### [Problem]
Change "Upcoming Events" to "Past Events" in everything from the line containing "You are a GUI" down to the end of the material, and give those lines back otherwise unchanged, without the pictures.

* * *

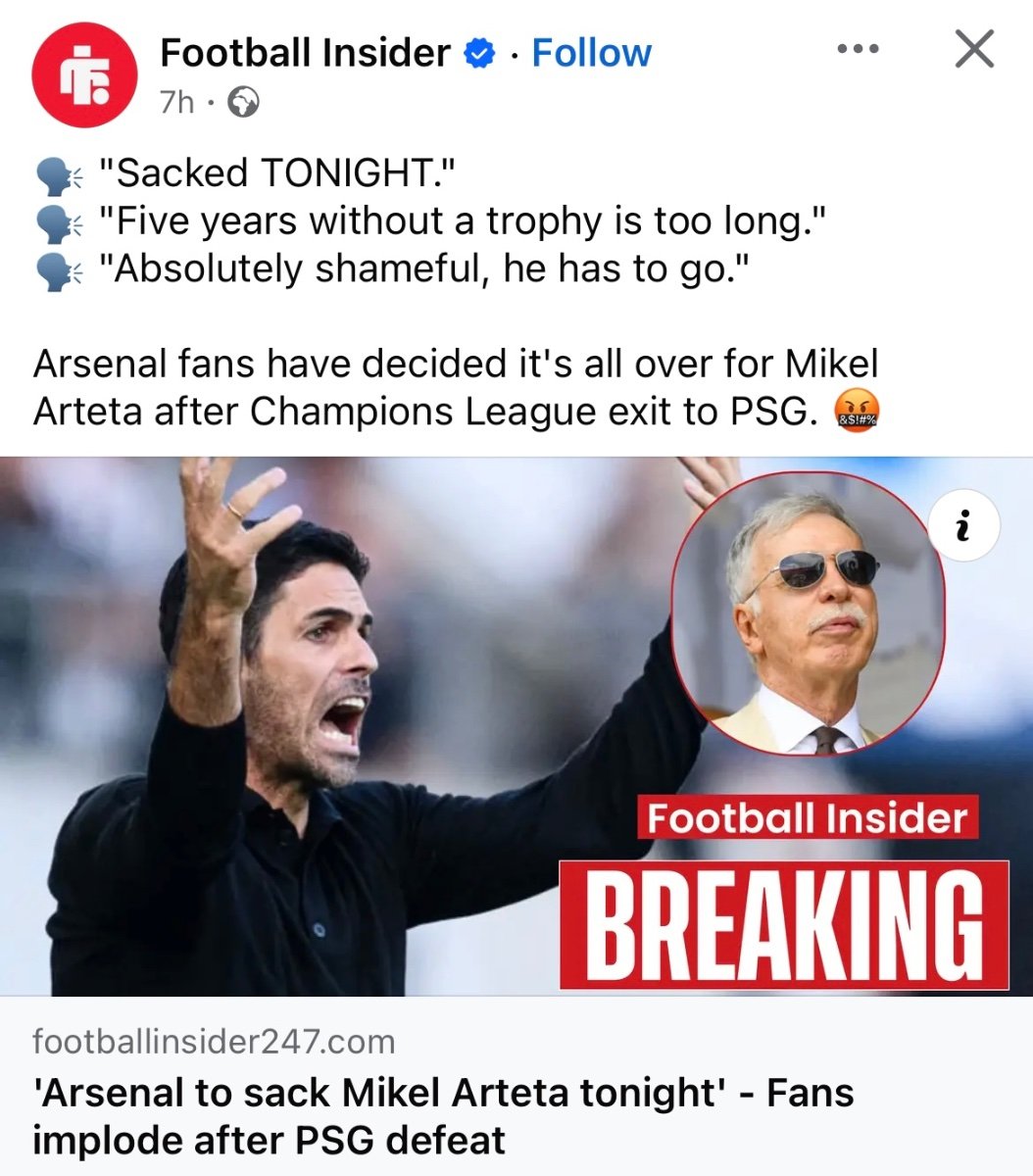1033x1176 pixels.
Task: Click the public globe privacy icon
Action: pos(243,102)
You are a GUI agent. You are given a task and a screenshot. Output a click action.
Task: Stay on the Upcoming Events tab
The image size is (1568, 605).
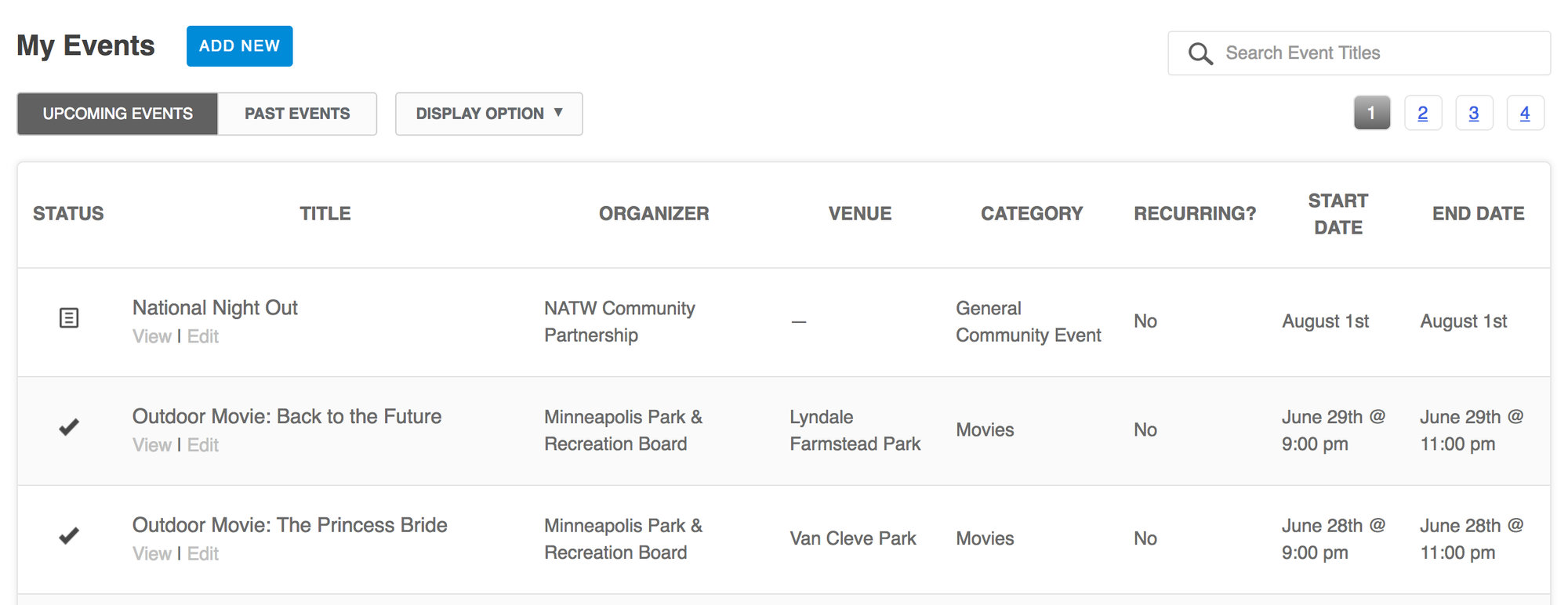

* * *

### [Complete answer]
You are a GUI agent. You are given a task and a screenshot. Output a click action.
Task: Stay on the Past Events tab
The image size is (1568, 605).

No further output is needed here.